__CONSIGNES À SUIVRE__.
Répondez à ces questions d'après le passage extrait :
(a) En quelle année Alfred Sauvy a-t-il lancé le terme « tiers-monde » ?
(b) Au lendemain de quels événements politiques se situe-t-on ?
(c) Quel auteur est cité au sujet de la révolution conservatrice partie des États-Unis, et avec quelle date ?

__PASSAGE EXTRAIT__.

+ + +

II. 1973. Science Économique et luciditÉ politique
La seconde édition paraît donc au tournant 1970. La conjoncture est naturellement toute autre que celle ayant entourée l’édition de 1954. On est au lendemain de mai 1968 et du départ du général de Gaulle ; aux conflits de la décolonisation ont succédé les tensions d’un échange inégal impactant les pays du tiers-monde (selon le terme à succès lancé par Alfred Sauvy en 1952) ; les premières alarmes sur les risques écologiques majeurs et les limites de la croissance sont lancées ; enfin sur le chapitre de la théorie économique, comme le soulignera par exemple Paul Krugman (2008), la révolution conservatrice partie des États-Unis bousculera décisivement l’interventionnisme keynésien pour redonner naissance à un nouvel âge des inégalités.

+ + +

__EXTRAIT DES DONNÉES__.
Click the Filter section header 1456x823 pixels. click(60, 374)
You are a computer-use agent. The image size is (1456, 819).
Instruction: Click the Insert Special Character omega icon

+ + +

__SOLUTION PROPOSÉE__.
(a) En 1952.
(b) Au lendemain de mai 1968 et du départ du général de Gaulle.
(c) Paul Krugman, avec la date 2008.